WHAT YOU NEED TO DO
The answer should consist of all the entries, repeated word for word.

Data entries:
________

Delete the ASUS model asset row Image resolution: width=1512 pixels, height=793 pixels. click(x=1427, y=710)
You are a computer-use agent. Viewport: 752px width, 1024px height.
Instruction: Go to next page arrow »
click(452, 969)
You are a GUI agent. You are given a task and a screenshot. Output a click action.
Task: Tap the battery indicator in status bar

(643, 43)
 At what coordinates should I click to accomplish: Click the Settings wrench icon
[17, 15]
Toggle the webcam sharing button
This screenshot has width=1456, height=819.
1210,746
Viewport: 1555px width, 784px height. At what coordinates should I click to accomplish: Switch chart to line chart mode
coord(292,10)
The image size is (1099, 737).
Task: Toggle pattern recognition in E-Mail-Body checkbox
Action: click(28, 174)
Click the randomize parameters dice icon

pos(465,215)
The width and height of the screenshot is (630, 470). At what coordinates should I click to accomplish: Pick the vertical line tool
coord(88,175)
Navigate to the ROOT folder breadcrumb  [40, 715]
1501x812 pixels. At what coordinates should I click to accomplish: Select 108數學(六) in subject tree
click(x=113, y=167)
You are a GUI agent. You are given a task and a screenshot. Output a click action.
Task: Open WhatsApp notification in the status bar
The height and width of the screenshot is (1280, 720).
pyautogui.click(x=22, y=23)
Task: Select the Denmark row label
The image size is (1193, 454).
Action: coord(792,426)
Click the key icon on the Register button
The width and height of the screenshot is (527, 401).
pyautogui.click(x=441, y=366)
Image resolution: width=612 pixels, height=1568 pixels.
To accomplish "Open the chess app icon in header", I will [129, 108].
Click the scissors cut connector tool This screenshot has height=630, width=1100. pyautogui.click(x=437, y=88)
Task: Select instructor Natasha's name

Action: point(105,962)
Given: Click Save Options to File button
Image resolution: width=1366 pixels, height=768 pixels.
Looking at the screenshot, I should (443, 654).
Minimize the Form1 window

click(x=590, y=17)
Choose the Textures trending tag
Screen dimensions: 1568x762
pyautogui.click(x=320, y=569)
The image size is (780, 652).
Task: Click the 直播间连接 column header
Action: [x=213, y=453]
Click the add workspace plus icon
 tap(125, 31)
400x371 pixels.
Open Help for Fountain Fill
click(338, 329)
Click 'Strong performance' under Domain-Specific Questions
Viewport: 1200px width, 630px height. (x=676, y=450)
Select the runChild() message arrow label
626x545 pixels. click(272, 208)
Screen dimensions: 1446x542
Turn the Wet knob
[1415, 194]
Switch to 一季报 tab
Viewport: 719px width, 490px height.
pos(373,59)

________

SOLUTION
Delete the ASUS model asset row Image resolution: width=1512 pixels, height=793 pixels. click(x=1427, y=710)
You are a computer-use agent. Viewport: 752px width, 1024px height.
Instruction: Go to next page arrow »
click(452, 969)
You are a GUI agent. You are given a task and a screenshot. Output a click action.
Task: Tap the battery indicator in status bar

(643, 43)
 At what coordinates should I click to accomplish: Click the Settings wrench icon
[17, 15]
Toggle the webcam sharing button
This screenshot has width=1456, height=819.
1210,746
Viewport: 1555px width, 784px height. At what coordinates should I click to accomplish: Switch chart to line chart mode
coord(292,10)
The image size is (1099, 737).
Task: Toggle pattern recognition in E-Mail-Body checkbox
Action: click(28, 174)
Click the randomize parameters dice icon

pos(465,215)
The width and height of the screenshot is (630, 470). At what coordinates should I click to accomplish: Pick the vertical line tool
coord(88,175)
Navigate to the ROOT folder breadcrumb  [40, 715]
1501x812 pixels. At what coordinates should I click to accomplish: Select 108數學(六) in subject tree
click(x=113, y=167)
You are a GUI agent. You are given a task and a screenshot. Output a click action.
Task: Open WhatsApp notification in the status bar
The height and width of the screenshot is (1280, 720).
pyautogui.click(x=22, y=23)
Task: Select the Denmark row label
The image size is (1193, 454).
Action: coord(792,426)
Click the key icon on the Register button
The width and height of the screenshot is (527, 401).
pyautogui.click(x=441, y=366)
Image resolution: width=612 pixels, height=1568 pixels.
To accomplish "Open the chess app icon in header", I will [129, 108].
Click the scissors cut connector tool This screenshot has height=630, width=1100. pyautogui.click(x=437, y=88)
Task: Select instructor Natasha's name

Action: point(105,962)
Given: Click Save Options to File button
Image resolution: width=1366 pixels, height=768 pixels.
Looking at the screenshot, I should (443, 654).
Minimize the Form1 window

click(x=590, y=17)
Choose the Textures trending tag
Screen dimensions: 1568x762
pyautogui.click(x=320, y=569)
The image size is (780, 652).
Task: Click the 直播间连接 column header
Action: [x=213, y=453]
Click the add workspace plus icon
 tap(125, 31)
400x371 pixels.
Open Help for Fountain Fill
click(338, 329)
Click 'Strong performance' under Domain-Specific Questions
Viewport: 1200px width, 630px height. (x=676, y=450)
Select the runChild() message arrow label
626x545 pixels. click(272, 208)
Screen dimensions: 1446x542
Turn the Wet knob
[1415, 194]
Switch to 一季报 tab
Viewport: 719px width, 490px height.
pos(373,59)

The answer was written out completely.